= Denny Somach =

American businessman, author and radio producer

Denny Somach is an American businessman, author, and Grammy-award winning radio producer. He is the founder of Denny Somach Productions, an independent production company that produces syndicated and network programming.

==Biography==
Somach attended Moravian College in Bethlehem, Pennsylvania, where he received a Bachelor of Arts degree. After graduating in 1975, Somach became an announcer at WSAN, a progressive rock station in nearby Allentown. He later worked at WYSP-FM in Philadelphia as an announcer and programmer before launching his own independent production company, Denny Somach Productions (DSP), in 1981. Among the syndicated and network radio programming produced by DSP are a number of successful productions, including The Classics, a widely syndicated weekly retrospective show that was originated in 1999 as The Rock of the Century; Legends of Rock;Psychedelic Psnack (Westwood One); Live From the Hard Rock Cafe NBC.
Somach has been a consultant or director for several cable networks, including MTV, Cable Music Channel, the Comedy Channel and The Fine Living Network. He produced The News That Rocked '81, the first outside program broadcast on MTV. He is the co-creator of Friday Night Videos on NBC and was also a consultant for XM Satellite Radio and a contributor to Comcast Network.
Among his television production credits are Evening/PM Magazine; Solid Gold Rock 'n Roll the first 30-minute music infomercial; and Sixty Greatest Hits of the Sixties, the first long form record collection infomercial featuring a package developed by a major record label. The infomercials featured Wolfman Jack and Davy Jones, respectively. Somach has also produced records and videos for artists such as Johnny Winter, Todd Rundgren, Alan Parsons, and Barbara Mandrell. He served as executive producer for Eric Johnson's album Ah Via Musicom, featuring the Grammy Award winning song "Cliffs of Dover".
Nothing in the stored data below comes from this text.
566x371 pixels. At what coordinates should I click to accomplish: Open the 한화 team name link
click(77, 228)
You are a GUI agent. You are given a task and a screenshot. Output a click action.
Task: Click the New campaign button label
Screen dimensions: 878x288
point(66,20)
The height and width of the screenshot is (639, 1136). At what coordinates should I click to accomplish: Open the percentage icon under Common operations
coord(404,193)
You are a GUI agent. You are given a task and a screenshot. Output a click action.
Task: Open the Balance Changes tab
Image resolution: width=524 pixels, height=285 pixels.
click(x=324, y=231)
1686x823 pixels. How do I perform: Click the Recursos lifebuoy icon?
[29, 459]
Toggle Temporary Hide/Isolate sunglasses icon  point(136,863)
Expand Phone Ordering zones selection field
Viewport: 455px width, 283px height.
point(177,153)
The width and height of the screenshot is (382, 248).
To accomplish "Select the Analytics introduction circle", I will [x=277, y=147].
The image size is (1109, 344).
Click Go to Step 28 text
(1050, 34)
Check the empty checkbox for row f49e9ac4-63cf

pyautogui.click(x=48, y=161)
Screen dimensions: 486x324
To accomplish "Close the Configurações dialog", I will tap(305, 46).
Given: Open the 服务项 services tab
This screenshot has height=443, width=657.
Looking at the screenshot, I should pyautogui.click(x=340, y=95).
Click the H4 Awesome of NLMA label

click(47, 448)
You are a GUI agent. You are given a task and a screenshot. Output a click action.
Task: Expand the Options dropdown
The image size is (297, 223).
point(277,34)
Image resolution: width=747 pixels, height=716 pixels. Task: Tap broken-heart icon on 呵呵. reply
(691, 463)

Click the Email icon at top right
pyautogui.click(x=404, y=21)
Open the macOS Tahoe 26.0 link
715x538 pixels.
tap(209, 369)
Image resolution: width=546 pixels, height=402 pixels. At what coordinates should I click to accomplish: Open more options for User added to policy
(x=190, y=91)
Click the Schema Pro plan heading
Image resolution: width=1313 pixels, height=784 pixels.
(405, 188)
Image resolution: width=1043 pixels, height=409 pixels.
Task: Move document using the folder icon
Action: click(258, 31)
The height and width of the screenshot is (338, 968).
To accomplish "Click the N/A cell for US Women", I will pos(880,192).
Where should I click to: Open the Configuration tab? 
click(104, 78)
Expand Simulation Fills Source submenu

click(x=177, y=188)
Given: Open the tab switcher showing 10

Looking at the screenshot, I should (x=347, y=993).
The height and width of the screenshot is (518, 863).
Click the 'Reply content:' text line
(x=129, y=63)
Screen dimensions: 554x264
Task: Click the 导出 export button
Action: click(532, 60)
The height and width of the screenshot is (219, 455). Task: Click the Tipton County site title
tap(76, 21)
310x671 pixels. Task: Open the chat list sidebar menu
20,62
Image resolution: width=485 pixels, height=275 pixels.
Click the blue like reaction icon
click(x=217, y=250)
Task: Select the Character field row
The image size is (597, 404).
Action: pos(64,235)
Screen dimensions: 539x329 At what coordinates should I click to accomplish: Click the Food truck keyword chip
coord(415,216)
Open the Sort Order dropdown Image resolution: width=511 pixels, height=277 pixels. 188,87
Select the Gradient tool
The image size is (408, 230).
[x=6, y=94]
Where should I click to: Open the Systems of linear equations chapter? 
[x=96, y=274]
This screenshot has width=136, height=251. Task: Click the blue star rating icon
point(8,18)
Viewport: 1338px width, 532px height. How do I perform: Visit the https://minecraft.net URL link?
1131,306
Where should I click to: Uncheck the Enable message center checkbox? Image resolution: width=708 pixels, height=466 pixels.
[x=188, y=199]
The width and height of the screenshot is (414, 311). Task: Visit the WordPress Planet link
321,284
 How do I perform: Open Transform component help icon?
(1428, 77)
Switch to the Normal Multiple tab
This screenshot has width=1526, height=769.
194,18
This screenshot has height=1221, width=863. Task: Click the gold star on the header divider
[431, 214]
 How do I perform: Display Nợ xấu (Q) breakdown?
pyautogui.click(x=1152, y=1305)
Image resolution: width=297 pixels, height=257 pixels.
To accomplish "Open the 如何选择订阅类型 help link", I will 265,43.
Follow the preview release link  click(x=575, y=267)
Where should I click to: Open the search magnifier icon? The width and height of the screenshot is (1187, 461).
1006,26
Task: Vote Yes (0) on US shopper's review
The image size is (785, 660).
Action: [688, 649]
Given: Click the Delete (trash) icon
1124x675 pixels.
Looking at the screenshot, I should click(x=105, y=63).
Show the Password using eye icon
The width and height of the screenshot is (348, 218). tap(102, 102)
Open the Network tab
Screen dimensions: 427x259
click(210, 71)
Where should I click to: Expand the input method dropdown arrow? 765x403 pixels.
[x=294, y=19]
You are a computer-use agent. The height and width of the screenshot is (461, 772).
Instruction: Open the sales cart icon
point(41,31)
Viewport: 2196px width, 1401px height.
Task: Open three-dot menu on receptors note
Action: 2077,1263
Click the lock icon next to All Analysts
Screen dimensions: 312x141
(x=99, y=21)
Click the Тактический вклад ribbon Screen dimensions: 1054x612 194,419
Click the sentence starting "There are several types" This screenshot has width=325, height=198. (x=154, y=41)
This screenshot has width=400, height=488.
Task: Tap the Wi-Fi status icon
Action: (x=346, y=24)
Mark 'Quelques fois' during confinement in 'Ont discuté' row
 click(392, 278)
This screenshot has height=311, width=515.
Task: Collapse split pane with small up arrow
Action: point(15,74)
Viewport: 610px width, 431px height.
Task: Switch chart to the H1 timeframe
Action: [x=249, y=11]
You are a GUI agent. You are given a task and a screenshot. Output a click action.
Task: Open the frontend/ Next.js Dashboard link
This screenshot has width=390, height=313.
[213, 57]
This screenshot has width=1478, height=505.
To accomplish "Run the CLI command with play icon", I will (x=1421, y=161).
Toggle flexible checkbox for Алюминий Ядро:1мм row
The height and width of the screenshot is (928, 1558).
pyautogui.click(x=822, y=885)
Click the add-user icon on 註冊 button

In addition to producing, Somach hosted the show Hot Spots, a weekly concert series he developed for USA Network. He has authored two books on the Beatles: Ticket to Ride (1989) and Meet the Beatles...Again (1995). His latest book, Get the Led Out-How Led Zeppelin Became the Biggest Band in the World," was published on November 6, 2012. An updated version was published in April 2014. Somach currently writes and produces "Carol Miller's Get the Led Out," which airs on over 100 radio stations.

Somach is also the co-founder of the Cinema record label.